Enrique Nell and Joaquin Ferrero - Spanish Localization of the Perl Core Documentation
Title: Spanish Localization of the Perl Core Documentation
Name: Enrique Nell and Joaquin Ferrero
Grant Manager: not yet assigned
Duration: 6 months
Approved: May 2012
Amount Requested: $2,000
Spanish is the third most commonly used language on the Internet after English and Mandarin. It is also the second most studied language and second language in international communication, after English, in the world. Currently, there are 400 million native speakers and Spanish is the official language in 21 countries. However, the number of contributions to CPAN from the Spanish-speaking community is much lower than expected, considering these figures.
Our goal is to translate the Perl core documentation into Spanish, in order to make it available to a wider public through the POD2::ES distribution.
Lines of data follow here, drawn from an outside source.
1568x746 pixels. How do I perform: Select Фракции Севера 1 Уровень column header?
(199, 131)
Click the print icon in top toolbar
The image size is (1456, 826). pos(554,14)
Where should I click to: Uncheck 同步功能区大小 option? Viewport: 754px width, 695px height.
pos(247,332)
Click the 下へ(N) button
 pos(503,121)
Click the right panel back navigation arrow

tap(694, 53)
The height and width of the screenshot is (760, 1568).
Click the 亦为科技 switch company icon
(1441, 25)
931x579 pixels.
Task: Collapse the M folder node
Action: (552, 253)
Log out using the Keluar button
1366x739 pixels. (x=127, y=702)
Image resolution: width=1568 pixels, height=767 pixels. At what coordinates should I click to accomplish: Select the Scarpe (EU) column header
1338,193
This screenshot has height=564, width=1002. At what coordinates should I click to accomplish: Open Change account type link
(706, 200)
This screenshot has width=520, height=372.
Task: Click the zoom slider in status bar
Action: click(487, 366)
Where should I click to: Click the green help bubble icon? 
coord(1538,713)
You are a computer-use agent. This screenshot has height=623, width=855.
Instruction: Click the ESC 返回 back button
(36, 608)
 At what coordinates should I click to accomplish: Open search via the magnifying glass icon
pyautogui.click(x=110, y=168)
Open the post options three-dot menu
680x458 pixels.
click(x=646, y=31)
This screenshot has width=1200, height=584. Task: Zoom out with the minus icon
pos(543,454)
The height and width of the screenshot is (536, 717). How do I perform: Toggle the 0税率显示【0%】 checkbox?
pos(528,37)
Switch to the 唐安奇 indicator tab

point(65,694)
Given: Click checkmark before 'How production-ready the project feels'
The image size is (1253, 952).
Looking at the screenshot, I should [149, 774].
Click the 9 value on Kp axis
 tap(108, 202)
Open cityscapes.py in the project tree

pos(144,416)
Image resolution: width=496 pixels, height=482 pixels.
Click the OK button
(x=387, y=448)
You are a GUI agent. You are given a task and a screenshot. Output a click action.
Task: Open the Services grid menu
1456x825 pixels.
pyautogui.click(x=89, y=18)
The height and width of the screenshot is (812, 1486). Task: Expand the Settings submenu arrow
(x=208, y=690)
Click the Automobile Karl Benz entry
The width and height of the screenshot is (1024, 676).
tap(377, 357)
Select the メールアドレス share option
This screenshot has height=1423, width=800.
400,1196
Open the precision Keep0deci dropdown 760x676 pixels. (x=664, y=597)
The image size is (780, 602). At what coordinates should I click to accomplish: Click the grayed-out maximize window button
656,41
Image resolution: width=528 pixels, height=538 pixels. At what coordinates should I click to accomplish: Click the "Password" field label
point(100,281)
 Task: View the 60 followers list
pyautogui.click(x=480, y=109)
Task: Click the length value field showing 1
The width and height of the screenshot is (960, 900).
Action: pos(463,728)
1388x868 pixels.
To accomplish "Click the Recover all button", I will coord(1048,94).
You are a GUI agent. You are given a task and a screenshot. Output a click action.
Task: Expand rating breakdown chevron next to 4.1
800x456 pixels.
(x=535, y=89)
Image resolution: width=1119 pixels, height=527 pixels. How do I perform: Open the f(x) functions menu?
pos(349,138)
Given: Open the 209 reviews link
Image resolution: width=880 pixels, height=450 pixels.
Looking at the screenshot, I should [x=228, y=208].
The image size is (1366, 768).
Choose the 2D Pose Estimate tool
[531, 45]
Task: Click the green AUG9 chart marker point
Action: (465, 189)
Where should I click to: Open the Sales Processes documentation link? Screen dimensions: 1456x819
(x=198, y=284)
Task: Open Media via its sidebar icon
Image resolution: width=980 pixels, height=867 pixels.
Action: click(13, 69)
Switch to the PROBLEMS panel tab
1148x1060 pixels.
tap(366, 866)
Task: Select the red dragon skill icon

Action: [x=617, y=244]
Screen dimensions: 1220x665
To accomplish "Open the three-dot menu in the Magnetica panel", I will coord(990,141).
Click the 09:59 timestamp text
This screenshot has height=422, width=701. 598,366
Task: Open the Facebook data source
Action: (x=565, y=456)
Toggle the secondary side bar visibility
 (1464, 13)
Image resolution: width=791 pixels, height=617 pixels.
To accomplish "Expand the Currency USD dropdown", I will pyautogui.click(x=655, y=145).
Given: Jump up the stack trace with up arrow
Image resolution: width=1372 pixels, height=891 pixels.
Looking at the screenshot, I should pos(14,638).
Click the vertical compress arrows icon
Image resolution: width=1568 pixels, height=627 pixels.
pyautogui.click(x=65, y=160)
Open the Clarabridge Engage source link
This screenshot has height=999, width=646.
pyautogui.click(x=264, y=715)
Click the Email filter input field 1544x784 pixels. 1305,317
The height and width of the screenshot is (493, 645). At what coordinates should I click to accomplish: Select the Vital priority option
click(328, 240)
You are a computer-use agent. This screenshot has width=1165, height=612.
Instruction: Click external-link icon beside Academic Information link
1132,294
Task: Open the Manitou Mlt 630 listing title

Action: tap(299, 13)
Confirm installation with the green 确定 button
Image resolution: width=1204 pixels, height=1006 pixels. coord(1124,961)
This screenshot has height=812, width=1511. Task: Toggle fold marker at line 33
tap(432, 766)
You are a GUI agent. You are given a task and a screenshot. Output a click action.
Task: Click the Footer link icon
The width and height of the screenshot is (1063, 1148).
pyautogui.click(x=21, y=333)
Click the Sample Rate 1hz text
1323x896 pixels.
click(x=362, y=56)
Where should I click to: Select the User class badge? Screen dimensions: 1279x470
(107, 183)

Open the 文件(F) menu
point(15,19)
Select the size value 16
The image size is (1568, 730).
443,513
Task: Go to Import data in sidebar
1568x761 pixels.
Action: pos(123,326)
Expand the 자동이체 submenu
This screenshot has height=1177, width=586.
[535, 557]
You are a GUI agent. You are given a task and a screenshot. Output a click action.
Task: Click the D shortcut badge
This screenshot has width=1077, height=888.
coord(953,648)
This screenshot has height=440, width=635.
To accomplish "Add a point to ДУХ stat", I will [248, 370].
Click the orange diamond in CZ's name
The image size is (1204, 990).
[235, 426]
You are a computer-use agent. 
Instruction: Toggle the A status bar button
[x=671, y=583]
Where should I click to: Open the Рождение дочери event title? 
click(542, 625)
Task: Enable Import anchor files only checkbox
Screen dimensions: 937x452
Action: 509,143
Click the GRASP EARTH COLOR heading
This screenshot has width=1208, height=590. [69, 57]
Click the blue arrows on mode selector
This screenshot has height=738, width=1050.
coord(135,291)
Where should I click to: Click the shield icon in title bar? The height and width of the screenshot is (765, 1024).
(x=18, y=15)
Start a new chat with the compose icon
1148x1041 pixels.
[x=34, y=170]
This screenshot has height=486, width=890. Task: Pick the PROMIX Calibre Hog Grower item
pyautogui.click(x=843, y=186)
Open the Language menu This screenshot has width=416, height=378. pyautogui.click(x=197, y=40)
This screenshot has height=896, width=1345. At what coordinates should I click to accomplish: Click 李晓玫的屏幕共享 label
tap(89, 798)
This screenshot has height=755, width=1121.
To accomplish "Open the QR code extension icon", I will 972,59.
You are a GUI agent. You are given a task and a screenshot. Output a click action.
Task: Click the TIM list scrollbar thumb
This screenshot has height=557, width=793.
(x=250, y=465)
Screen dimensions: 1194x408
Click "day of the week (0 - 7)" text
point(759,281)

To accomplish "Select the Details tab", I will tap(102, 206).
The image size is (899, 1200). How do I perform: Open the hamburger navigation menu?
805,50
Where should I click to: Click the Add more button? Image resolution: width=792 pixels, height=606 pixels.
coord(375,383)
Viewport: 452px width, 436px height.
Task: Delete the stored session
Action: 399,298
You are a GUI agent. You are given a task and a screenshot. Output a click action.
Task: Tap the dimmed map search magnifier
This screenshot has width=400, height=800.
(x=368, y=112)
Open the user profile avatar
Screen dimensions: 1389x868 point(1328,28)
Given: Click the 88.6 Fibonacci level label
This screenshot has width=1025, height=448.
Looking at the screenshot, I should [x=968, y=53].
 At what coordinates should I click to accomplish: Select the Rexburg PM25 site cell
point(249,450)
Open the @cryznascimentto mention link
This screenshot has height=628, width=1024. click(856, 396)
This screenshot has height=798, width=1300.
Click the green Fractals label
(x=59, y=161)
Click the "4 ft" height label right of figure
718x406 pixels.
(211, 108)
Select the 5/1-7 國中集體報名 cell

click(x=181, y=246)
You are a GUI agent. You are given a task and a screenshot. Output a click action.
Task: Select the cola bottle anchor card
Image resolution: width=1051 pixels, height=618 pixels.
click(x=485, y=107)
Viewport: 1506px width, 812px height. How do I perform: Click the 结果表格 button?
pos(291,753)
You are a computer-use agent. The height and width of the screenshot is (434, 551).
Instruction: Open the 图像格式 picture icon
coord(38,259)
In this process, we are using and developing sustainable procedures that reuse previous translations and provide a quick update for each new Perl release.
We are requesting a grant to boost our work on POD2::ES.
Benefits to the Perl Community
The availability of translated Perl documentation will bring more Perl programmers to the community and will increase the number of CPAN contributions.
The tools and procedures developed for this project can be used to translate Perl into other languages.
The resulting materials (e.g., translation memories, glossaries, style guides) can be used as a starting point for related projects, like the translation of Perl books, Perl 6 docs and the documentation of CPAN modules into Spanish.
- Increase of the percentage of translated & reviewed documents, targeting 60% of translated docs and 25% of reviewed docs (current figures are 43% translated & 3% reviewed)
- Documented procedures and tools that can be reused in other projects.
At the time of this writing, the latest version of Perl 5 is Perl v5.14.2. Its documentation is comprised of 189 documents, with a global word-count of 924,435 words. This translation volume, at a typical freelance translation rate (much cheaper than that of a translation agency), would cost well over 120,000 EUR (not counting tasks like DTP, project management, etc.), and it would take approx. 2 man-year (including revision).
Since this is volunteer-work, it's not as fast-paced as it would be desirable (after 16 months we have reached a translation status of more than 40% of the total documentation), but it is the best you will get while waiting for a real improvement of the available machine translation technology.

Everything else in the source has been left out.